» What you are asked to do
Your answer should contain every line of the records, transcribed word for word.

» Working data
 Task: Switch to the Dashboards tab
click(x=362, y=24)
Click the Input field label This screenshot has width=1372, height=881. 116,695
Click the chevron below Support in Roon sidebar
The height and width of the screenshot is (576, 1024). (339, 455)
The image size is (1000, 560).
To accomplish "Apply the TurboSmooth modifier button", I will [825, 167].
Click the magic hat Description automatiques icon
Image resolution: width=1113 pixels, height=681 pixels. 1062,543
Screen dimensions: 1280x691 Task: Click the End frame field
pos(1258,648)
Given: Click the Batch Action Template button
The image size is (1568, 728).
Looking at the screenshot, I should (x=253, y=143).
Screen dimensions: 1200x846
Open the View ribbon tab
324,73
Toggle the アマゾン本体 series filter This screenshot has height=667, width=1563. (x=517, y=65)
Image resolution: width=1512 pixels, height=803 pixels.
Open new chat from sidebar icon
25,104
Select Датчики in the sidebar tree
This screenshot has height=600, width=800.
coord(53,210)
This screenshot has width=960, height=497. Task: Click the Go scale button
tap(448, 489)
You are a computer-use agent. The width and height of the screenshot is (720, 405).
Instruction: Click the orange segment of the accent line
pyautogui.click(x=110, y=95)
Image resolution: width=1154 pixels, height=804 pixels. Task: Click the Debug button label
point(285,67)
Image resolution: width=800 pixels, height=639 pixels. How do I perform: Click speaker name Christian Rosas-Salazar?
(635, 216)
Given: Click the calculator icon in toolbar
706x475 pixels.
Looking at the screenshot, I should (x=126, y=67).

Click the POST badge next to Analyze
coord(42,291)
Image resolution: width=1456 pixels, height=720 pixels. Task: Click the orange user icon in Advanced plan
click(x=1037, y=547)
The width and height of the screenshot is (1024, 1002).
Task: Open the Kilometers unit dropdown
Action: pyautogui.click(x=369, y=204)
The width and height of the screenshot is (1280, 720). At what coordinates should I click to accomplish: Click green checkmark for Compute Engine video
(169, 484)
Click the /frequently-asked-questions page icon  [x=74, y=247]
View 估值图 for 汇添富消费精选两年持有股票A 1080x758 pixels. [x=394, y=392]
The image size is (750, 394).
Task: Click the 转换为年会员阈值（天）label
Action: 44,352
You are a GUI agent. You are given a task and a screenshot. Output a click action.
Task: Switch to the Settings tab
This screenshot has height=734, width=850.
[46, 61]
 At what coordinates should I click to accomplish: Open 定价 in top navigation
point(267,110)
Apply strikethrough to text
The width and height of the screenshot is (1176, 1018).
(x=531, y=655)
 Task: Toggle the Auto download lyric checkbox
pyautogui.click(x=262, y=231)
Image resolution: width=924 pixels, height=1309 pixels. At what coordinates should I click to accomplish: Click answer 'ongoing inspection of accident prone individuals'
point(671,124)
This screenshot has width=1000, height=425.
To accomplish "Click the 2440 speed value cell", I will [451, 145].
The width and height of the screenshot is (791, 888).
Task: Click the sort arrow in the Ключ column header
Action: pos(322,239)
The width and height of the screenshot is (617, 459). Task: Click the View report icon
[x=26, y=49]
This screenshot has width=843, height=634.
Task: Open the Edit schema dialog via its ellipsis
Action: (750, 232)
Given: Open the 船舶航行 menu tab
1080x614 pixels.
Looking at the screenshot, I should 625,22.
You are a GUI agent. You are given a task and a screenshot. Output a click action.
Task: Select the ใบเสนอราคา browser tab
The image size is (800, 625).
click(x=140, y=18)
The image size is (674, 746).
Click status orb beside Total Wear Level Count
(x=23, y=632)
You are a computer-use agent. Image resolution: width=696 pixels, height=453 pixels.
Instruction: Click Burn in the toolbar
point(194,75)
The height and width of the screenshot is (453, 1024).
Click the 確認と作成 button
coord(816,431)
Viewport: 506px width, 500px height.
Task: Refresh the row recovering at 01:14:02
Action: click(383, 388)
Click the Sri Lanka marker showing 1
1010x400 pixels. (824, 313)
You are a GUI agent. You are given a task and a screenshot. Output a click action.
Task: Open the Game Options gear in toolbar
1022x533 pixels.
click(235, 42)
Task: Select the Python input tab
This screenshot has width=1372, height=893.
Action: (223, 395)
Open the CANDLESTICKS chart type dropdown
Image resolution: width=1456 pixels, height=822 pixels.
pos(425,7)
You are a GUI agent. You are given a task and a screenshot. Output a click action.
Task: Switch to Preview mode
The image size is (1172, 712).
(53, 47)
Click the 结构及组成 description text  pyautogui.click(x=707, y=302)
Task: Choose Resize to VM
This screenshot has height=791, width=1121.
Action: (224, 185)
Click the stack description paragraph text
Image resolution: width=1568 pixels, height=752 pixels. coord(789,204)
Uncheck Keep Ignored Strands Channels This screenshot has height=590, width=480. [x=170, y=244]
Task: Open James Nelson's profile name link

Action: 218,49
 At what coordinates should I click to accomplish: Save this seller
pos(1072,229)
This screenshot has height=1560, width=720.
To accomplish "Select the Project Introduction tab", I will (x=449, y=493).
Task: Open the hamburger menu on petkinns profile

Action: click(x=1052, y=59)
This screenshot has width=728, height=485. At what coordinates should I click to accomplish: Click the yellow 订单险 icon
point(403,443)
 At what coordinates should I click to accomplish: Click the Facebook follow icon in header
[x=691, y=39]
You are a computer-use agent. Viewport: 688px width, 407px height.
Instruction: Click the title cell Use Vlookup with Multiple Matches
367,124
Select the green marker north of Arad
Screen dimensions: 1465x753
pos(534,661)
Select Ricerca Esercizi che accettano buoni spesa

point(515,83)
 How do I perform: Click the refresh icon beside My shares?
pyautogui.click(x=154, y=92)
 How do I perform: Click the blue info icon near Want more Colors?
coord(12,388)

» Answer below
 Task: Switch to the Dashboards tab
click(x=362, y=24)
Click the Input field label This screenshot has width=1372, height=881. 116,695
Click the chevron below Support in Roon sidebar
The height and width of the screenshot is (576, 1024). (339, 455)
The image size is (1000, 560).
To accomplish "Apply the TurboSmooth modifier button", I will [825, 167].
Click the magic hat Description automatiques icon
Image resolution: width=1113 pixels, height=681 pixels. 1062,543
Screen dimensions: 1280x691 Task: Click the End frame field
pos(1258,648)
Given: Click the Batch Action Template button
The image size is (1568, 728).
Looking at the screenshot, I should (x=253, y=143).
Screen dimensions: 1200x846
Open the View ribbon tab
324,73
Toggle the アマゾン本体 series filter This screenshot has height=667, width=1563. (x=517, y=65)
Image resolution: width=1512 pixels, height=803 pixels.
Open new chat from sidebar icon
25,104
Select Датчики in the sidebar tree
This screenshot has height=600, width=800.
coord(53,210)
This screenshot has width=960, height=497. Task: Click the Go scale button
tap(448, 489)
You are a computer-use agent. The width and height of the screenshot is (720, 405).
Instruction: Click the orange segment of the accent line
pyautogui.click(x=110, y=95)
Image resolution: width=1154 pixels, height=804 pixels. Task: Click the Debug button label
point(285,67)
Image resolution: width=800 pixels, height=639 pixels. How do I perform: Click speaker name Christian Rosas-Salazar?
(635, 216)
Given: Click the calculator icon in toolbar
706x475 pixels.
Looking at the screenshot, I should (x=126, y=67).

Click the POST badge next to Analyze
coord(42,291)
Image resolution: width=1456 pixels, height=720 pixels. Task: Click the orange user icon in Advanced plan
click(x=1037, y=547)
The width and height of the screenshot is (1024, 1002).
Task: Open the Kilometers unit dropdown
Action: pyautogui.click(x=369, y=204)
The width and height of the screenshot is (1280, 720). At what coordinates should I click to accomplish: Click green checkmark for Compute Engine video
(169, 484)
Click the /frequently-asked-questions page icon  [x=74, y=247]
View 估值图 for 汇添富消费精选两年持有股票A 1080x758 pixels. [x=394, y=392]
The image size is (750, 394).
Task: Click the 转换为年会员阈值（天）label
Action: 44,352
You are a GUI agent. You are given a task and a screenshot. Output a click action.
Task: Switch to the Settings tab
This screenshot has height=734, width=850.
[46, 61]
 At what coordinates should I click to accomplish: Open 定价 in top navigation
point(267,110)
Apply strikethrough to text
The width and height of the screenshot is (1176, 1018).
(x=531, y=655)
 Task: Toggle the Auto download lyric checkbox
pyautogui.click(x=262, y=231)
Image resolution: width=924 pixels, height=1309 pixels. At what coordinates should I click to accomplish: Click answer 'ongoing inspection of accident prone individuals'
point(671,124)
This screenshot has width=1000, height=425.
To accomplish "Click the 2440 speed value cell", I will [451, 145].
The width and height of the screenshot is (791, 888).
Task: Click the sort arrow in the Ключ column header
Action: pos(322,239)
The width and height of the screenshot is (617, 459). Task: Click the View report icon
[x=26, y=49]
This screenshot has width=843, height=634.
Task: Open the Edit schema dialog via its ellipsis
Action: (750, 232)
Given: Open the 船舶航行 menu tab
1080x614 pixels.
Looking at the screenshot, I should 625,22.
You are a GUI agent. You are given a task and a screenshot. Output a click action.
Task: Select the ใบเสนอราคา browser tab
The image size is (800, 625).
click(x=140, y=18)
The image size is (674, 746).
Click status orb beside Total Wear Level Count
(x=23, y=632)
You are a computer-use agent. Image resolution: width=696 pixels, height=453 pixels.
Instruction: Click Burn in the toolbar
point(194,75)
The height and width of the screenshot is (453, 1024).
Click the 確認と作成 button
coord(816,431)
Viewport: 506px width, 500px height.
Task: Refresh the row recovering at 01:14:02
Action: click(383, 388)
Click the Sri Lanka marker showing 1
1010x400 pixels. (824, 313)
You are a GUI agent. You are given a task and a screenshot. Output a click action.
Task: Open the Game Options gear in toolbar
1022x533 pixels.
click(235, 42)
Task: Select the Python input tab
This screenshot has width=1372, height=893.
Action: (223, 395)
Open the CANDLESTICKS chart type dropdown
Image resolution: width=1456 pixels, height=822 pixels.
pos(425,7)
You are a GUI agent. You are given a task and a screenshot. Output a click action.
Task: Switch to Preview mode
The image size is (1172, 712).
(53, 47)
Click the 结构及组成 description text  pyautogui.click(x=707, y=302)
Task: Choose Resize to VM
This screenshot has height=791, width=1121.
Action: (224, 185)
Click the stack description paragraph text
Image resolution: width=1568 pixels, height=752 pixels. coord(789,204)
Uncheck Keep Ignored Strands Channels This screenshot has height=590, width=480. [x=170, y=244]
Task: Open James Nelson's profile name link

Action: 218,49
 At what coordinates should I click to accomplish: Save this seller
pos(1072,229)
This screenshot has height=1560, width=720.
To accomplish "Select the Project Introduction tab", I will (x=449, y=493).
Task: Open the hamburger menu on petkinns profile

Action: click(x=1052, y=59)
This screenshot has width=728, height=485. At what coordinates should I click to accomplish: Click the yellow 订单险 icon
point(403,443)
 At what coordinates should I click to accomplish: Click the Facebook follow icon in header
[x=691, y=39]
You are a computer-use agent. Viewport: 688px width, 407px height.
Instruction: Click the title cell Use Vlookup with Multiple Matches
367,124
Select the green marker north of Arad
Screen dimensions: 1465x753
pos(534,661)
Select Ricerca Esercizi che accettano buoni spesa

point(515,83)
 How do I perform: Click the refresh icon beside My shares?
pyautogui.click(x=154, y=92)
 How do I perform: Click the blue info icon near Want more Colors?
coord(12,388)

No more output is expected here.